Been using this for a few years and no problems so far.
It's a nice solution but I've been looking for something more transparent (getting them to configure an SSH key is already difficult for them). A reverse proxy that selects backend based solely on the SSH key fingerprint would be ideal
That and ProxyJump both also require the container-host to negotiate ssh connections, which is... fine, I guess? But the port knocking approach means that the only thing the container-host is doing is port forwarding, which gives it like half an extra point in my calculus.
One similar example of SSH related UX design is Github. We mostly take the git clone git@github.com/author/repo for granted, as if it were a standard git thing that existed before. But if you ever go broke and have to implement GitHub from scratch, you'll notice the beauty in its design.
Take a look at this repo: https://github.com/mrhaoxx/OpenNG
It allows you to connect multiple hosts using the same IP, for example:
ssh alice+hostA@example.com -> hostA
ssh alice+hostB@example.com -> hostB
Still, this is the best zero-config solution in my opinion, much simpler than the solution they decided to go with.
`ssh name`
Even less things to remember + you have documented your hostnames in the process.
[0]: https://www.ietf.org/archive/id/draft-michel-ssh3-00.html
I also know how to use SRV records so this is a non-issue for me and everyone I work with.
Not exactly what i built in for, but it'll do the job here too, and able to connect to private addresses on the server side.
https://www.haproxy.com/blog/route-ssh-connections-with-hapr...
from the blog
> Did you know that you can proxy SSH connections through HAProxy and route based on hostname?
Good write up of a tricky problem, and glad to real-world validate the solution I was considering.
1. Client side: ProxyJump, by far the easiest
2. Server side: use ForceCommand, either from within sshd_config or .ssh/authorized_keys, based on username or group, and forward the connection that way. I wrote a blogpost about this back in 2012 and I assume this still mostly works, but it probably has some escaping issues that need to be addressed: https://blog.melnib.one/2012/06/12/ssh-gateway-shenanigans/
> unexpected-behaviour.exe.dev
That is not a URL, that's a fully qualified domain name (FQDN), often referred to as just 'hostname'.
I even do this despite having a small range of routable IPv4s pointing at home, so I don't really need to most of the time. And as an obscurity measure the jump/bastion host can only be contacted by certain external hosts too, though this does still leave my laptop as a potential single point of security failure (and of course adds latency) and one or any bot trying to get in needs to jump through a few hoops to do so.

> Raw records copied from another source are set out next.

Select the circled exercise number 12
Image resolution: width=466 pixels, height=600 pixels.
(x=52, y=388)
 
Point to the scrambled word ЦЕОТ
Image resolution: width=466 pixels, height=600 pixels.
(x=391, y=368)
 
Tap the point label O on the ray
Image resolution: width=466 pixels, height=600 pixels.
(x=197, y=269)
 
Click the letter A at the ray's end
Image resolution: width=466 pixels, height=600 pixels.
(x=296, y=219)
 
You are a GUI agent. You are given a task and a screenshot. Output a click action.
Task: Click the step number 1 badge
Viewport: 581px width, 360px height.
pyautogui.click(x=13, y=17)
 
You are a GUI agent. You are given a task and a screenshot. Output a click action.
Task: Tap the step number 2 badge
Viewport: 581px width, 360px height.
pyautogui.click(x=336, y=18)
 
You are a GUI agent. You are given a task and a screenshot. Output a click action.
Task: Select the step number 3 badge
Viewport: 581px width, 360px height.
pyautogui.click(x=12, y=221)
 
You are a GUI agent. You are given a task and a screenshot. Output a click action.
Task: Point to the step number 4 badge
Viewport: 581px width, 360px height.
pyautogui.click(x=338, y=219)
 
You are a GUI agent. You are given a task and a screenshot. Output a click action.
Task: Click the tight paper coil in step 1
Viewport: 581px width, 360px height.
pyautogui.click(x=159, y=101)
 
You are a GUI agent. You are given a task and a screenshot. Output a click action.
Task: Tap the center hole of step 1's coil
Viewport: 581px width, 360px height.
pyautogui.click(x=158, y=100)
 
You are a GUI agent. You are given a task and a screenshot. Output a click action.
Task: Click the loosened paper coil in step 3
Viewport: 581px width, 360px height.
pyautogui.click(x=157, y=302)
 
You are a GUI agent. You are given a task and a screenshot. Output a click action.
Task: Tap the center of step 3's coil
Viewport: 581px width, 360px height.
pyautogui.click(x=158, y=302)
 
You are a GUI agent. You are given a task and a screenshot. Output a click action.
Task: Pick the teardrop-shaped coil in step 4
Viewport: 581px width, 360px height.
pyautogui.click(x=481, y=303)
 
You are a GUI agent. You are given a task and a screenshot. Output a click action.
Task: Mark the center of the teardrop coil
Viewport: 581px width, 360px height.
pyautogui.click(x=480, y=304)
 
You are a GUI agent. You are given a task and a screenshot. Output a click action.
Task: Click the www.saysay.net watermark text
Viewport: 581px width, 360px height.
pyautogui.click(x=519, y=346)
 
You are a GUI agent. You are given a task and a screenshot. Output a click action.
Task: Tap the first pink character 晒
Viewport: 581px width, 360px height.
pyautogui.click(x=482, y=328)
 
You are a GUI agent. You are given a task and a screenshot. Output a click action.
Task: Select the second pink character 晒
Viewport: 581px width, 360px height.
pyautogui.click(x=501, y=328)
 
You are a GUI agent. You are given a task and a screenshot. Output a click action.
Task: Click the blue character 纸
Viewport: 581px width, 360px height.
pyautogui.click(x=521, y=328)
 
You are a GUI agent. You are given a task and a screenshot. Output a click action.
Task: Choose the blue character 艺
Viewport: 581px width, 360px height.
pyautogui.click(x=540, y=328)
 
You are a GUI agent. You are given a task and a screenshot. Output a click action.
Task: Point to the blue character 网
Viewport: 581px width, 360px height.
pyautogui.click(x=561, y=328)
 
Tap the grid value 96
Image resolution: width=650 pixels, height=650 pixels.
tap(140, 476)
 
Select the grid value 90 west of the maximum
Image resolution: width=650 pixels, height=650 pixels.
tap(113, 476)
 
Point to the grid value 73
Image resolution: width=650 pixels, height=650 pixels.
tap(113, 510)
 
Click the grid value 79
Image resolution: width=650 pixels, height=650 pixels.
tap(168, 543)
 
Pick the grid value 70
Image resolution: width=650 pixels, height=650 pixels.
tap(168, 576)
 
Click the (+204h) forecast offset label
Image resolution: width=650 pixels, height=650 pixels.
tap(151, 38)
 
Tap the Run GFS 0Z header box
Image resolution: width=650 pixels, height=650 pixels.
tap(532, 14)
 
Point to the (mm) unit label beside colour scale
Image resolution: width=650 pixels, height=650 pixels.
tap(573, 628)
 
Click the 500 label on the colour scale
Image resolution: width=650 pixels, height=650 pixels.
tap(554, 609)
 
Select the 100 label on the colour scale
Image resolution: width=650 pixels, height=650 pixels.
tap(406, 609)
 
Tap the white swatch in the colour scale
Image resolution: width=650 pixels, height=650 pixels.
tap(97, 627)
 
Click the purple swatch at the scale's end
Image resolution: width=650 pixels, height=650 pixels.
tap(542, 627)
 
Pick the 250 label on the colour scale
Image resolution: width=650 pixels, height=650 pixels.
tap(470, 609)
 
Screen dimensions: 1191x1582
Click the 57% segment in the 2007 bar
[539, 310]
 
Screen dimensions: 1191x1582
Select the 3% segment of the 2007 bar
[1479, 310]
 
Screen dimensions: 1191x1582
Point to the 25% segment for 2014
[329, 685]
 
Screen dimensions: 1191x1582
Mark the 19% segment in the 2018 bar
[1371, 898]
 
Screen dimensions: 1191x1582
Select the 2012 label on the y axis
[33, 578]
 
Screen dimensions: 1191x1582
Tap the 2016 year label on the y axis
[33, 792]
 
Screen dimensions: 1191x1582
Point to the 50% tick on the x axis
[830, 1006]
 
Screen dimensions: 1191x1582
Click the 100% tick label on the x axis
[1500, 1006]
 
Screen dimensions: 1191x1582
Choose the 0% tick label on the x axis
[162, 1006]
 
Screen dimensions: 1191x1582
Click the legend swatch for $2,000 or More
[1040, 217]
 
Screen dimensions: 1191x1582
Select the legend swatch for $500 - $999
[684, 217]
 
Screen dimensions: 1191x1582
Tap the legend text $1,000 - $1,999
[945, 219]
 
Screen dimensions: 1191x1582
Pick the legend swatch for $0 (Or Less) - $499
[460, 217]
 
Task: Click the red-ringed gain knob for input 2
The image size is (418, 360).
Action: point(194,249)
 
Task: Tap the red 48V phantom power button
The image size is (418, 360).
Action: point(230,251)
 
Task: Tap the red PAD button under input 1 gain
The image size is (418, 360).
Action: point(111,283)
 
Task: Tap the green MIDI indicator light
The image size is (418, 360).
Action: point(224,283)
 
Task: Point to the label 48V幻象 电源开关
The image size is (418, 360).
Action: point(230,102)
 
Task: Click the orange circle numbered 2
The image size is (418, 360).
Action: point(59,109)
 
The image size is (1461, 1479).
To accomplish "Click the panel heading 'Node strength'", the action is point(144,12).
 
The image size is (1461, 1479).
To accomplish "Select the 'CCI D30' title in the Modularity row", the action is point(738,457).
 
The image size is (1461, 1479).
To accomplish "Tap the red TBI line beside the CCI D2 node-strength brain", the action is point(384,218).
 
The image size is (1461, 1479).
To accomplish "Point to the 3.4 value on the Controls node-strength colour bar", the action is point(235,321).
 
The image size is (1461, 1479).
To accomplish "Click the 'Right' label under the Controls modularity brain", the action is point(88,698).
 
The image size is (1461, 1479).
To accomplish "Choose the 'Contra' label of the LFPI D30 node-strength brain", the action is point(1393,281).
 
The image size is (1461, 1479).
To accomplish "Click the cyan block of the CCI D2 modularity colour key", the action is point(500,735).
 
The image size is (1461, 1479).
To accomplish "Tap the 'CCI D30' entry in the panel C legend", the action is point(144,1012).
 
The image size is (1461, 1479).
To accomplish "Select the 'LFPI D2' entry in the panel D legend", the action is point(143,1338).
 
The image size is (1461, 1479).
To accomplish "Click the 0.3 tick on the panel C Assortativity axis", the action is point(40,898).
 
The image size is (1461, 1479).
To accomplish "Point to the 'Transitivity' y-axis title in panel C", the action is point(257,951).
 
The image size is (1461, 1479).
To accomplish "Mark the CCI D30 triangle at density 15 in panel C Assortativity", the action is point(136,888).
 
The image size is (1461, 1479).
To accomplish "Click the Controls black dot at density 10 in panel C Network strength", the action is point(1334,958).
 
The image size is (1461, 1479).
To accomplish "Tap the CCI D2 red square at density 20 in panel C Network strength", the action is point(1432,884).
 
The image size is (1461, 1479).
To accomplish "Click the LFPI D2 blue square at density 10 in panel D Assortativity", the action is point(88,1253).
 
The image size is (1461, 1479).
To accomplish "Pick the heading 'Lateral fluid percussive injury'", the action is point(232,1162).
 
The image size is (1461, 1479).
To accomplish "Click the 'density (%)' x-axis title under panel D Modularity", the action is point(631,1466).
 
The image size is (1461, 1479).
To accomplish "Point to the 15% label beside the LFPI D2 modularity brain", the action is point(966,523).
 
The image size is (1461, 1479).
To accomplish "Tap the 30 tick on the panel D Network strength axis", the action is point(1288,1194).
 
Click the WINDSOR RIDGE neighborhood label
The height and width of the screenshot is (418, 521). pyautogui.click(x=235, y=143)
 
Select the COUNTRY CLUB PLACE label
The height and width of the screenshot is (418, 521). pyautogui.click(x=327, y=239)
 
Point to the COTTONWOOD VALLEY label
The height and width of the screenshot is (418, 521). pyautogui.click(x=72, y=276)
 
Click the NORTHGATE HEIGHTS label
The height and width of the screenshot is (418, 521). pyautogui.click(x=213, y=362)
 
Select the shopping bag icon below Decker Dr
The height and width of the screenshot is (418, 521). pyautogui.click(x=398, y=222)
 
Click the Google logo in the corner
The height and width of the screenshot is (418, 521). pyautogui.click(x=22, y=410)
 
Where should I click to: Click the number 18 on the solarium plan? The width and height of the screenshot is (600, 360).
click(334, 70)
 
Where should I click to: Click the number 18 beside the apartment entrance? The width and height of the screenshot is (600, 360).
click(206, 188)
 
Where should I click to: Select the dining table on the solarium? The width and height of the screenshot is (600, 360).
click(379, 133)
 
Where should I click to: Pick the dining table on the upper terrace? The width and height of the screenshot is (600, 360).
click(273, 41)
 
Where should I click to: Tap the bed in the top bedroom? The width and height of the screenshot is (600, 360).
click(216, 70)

Setting it up like this where you just assume:
> The public key tells us the user, and the {user, IP} tuple uniquely identifies the VM they are connecting to.
Seems like begging for future architectural problems.
Whereas matching on user+ip is a one-time proxy install.
SSH cannot multiplex to different servers on the same host:port. But you can use multiple ports and forwarding.
You could give each machine a port number instead of a host name:
ssh-proxy:10001
ssh-proxy:10002
When you ssh to "ssh-proxy:10002" ("ssh -p 10002 ssh-proxy" wth your OpenSSH client that doesn't take host:port, sigh), it forwards that to wherever the 10002 machine currently is.It would be interesting to know why they rejected the port number solution, but the only hit for "port" in the article is in the middle of the word "important" in the sentence:
But uniform, predictable domain name behavior is important to us, so we took the time to build this for exe.dev.
You can have uniform, predictable domain + port behavior. Then you don't need a smart proxy which routes connections based on identities like public keys. Just manipulation of standard port forwarding (e.g. iptables).